Entries for finding text and elements:

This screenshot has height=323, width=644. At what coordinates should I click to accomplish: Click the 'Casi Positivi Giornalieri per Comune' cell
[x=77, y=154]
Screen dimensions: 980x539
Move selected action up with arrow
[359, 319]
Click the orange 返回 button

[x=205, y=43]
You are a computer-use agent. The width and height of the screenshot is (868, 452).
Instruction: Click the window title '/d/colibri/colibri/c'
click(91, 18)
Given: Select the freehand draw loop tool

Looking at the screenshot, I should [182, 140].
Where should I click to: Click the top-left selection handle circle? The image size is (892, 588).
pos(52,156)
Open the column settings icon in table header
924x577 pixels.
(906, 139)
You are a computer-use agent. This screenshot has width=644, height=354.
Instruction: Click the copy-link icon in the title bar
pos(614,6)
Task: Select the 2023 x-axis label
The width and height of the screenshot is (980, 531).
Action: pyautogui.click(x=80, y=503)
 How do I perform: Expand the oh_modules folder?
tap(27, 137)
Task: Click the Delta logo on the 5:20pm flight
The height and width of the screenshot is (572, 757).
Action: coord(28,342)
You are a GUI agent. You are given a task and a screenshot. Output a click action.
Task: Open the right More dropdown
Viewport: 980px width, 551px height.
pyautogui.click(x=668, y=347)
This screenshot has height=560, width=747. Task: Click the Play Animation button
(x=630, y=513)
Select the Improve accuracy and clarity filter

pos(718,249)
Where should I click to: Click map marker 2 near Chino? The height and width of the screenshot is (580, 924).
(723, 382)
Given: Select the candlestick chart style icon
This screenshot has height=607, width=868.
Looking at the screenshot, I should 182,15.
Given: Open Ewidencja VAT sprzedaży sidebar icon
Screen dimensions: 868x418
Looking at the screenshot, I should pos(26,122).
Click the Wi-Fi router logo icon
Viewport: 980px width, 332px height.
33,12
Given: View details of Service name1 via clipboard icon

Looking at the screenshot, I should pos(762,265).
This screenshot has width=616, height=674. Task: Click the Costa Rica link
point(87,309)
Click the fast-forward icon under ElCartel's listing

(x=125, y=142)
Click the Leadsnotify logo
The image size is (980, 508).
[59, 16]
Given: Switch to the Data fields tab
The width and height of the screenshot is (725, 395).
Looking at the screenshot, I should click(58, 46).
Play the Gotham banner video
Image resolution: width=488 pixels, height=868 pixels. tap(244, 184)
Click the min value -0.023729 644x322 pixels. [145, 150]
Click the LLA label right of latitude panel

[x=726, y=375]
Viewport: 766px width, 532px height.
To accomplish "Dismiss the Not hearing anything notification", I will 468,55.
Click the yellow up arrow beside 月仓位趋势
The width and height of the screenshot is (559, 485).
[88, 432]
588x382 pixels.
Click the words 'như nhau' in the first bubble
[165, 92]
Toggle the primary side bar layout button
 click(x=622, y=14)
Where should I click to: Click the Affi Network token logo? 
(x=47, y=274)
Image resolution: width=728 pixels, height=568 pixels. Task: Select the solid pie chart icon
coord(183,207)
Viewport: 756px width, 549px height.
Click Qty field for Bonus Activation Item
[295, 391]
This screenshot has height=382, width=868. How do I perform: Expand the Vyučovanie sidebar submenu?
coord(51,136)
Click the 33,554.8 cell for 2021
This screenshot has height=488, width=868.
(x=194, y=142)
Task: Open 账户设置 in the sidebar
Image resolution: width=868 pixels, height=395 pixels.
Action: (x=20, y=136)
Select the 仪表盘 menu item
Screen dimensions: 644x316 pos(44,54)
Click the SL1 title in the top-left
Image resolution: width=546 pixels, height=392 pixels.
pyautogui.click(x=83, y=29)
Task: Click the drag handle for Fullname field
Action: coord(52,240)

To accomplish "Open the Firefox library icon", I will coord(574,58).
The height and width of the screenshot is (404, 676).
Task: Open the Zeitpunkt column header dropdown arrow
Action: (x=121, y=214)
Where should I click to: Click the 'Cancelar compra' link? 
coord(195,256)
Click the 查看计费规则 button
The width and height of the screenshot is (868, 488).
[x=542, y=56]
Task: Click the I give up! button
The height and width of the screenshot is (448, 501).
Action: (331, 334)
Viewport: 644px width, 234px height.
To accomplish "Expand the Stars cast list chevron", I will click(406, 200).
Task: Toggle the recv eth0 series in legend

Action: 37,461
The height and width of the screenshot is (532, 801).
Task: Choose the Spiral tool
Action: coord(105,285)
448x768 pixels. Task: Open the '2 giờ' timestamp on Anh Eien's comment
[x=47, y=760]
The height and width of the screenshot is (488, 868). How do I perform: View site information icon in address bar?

## To be done:
Duplicate every item above without altering a single character.

## Written response:
This screenshot has height=323, width=644. At what coordinates should I click to accomplish: Click the 'Casi Positivi Giornalieri per Comune' cell
[x=77, y=154]
Screen dimensions: 980x539
Move selected action up with arrow
[359, 319]
Click the orange 返回 button

[x=205, y=43]
You are a computer-use agent. The width and height of the screenshot is (868, 452).
Instruction: Click the window title '/d/colibri/colibri/c'
click(91, 18)
Given: Select the freehand draw loop tool

Looking at the screenshot, I should [182, 140].
Where should I click to: Click the top-left selection handle circle? The image size is (892, 588).
pos(52,156)
Open the column settings icon in table header
924x577 pixels.
(906, 139)
You are a computer-use agent. This screenshot has width=644, height=354.
Instruction: Click the copy-link icon in the title bar
pos(614,6)
Task: Select the 2023 x-axis label
The width and height of the screenshot is (980, 531).
Action: pyautogui.click(x=80, y=503)
 How do I perform: Expand the oh_modules folder?
tap(27, 137)
Task: Click the Delta logo on the 5:20pm flight
The height and width of the screenshot is (572, 757).
Action: coord(28,342)
You are a GUI agent. You are given a task and a screenshot. Output a click action.
Task: Open the right More dropdown
Viewport: 980px width, 551px height.
pyautogui.click(x=668, y=347)
This screenshot has height=560, width=747. Task: Click the Play Animation button
(x=630, y=513)
Select the Improve accuracy and clarity filter

pos(718,249)
Where should I click to: Click map marker 2 near Chino? The height and width of the screenshot is (580, 924).
(723, 382)
Given: Select the candlestick chart style icon
This screenshot has height=607, width=868.
Looking at the screenshot, I should 182,15.
Given: Open Ewidencja VAT sprzedaży sidebar icon
Screen dimensions: 868x418
Looking at the screenshot, I should pos(26,122).
Click the Wi-Fi router logo icon
Viewport: 980px width, 332px height.
33,12
Given: View details of Service name1 via clipboard icon

Looking at the screenshot, I should pos(762,265).
This screenshot has width=616, height=674. Task: Click the Costa Rica link
point(87,309)
Click the fast-forward icon under ElCartel's listing

(x=125, y=142)
Click the Leadsnotify logo
The image size is (980, 508).
[59, 16]
Given: Switch to the Data fields tab
The width and height of the screenshot is (725, 395).
Looking at the screenshot, I should click(58, 46).
Play the Gotham banner video
Image resolution: width=488 pixels, height=868 pixels. tap(244, 184)
Click the min value -0.023729 644x322 pixels. [145, 150]
Click the LLA label right of latitude panel

[x=726, y=375]
Viewport: 766px width, 532px height.
To accomplish "Dismiss the Not hearing anything notification", I will 468,55.
Click the yellow up arrow beside 月仓位趋势
The width and height of the screenshot is (559, 485).
[88, 432]
588x382 pixels.
Click the words 'như nhau' in the first bubble
[165, 92]
Toggle the primary side bar layout button
 click(x=622, y=14)
Where should I click to: Click the Affi Network token logo? 
(x=47, y=274)
Image resolution: width=728 pixels, height=568 pixels. Task: Select the solid pie chart icon
coord(183,207)
Viewport: 756px width, 549px height.
Click Qty field for Bonus Activation Item
[295, 391]
This screenshot has height=382, width=868. How do I perform: Expand the Vyučovanie sidebar submenu?
coord(51,136)
Click the 33,554.8 cell for 2021
This screenshot has height=488, width=868.
(x=194, y=142)
Task: Open 账户设置 in the sidebar
Image resolution: width=868 pixels, height=395 pixels.
Action: (x=20, y=136)
Select the 仪表盘 menu item
Screen dimensions: 644x316 pos(44,54)
Click the SL1 title in the top-left
Image resolution: width=546 pixels, height=392 pixels.
pyautogui.click(x=83, y=29)
Task: Click the drag handle for Fullname field
Action: coord(52,240)

To accomplish "Open the Firefox library icon", I will coord(574,58).
The height and width of the screenshot is (404, 676).
Task: Open the Zeitpunkt column header dropdown arrow
Action: (x=121, y=214)
Where should I click to: Click the 'Cancelar compra' link? 
coord(195,256)
Click the 查看计费规则 button
The width and height of the screenshot is (868, 488).
[x=542, y=56]
Task: Click the I give up! button
The height and width of the screenshot is (448, 501).
Action: (331, 334)
Viewport: 644px width, 234px height.
To accomplish "Expand the Stars cast list chevron", I will click(406, 200).
Task: Toggle the recv eth0 series in legend

Action: 37,461
The height and width of the screenshot is (532, 801).
Task: Choose the Spiral tool
Action: coord(105,285)
448x768 pixels. Task: Open the '2 giờ' timestamp on Anh Eien's comment
[x=47, y=760]
The height and width of the screenshot is (488, 868). How do I perform: View site information icon in address bar?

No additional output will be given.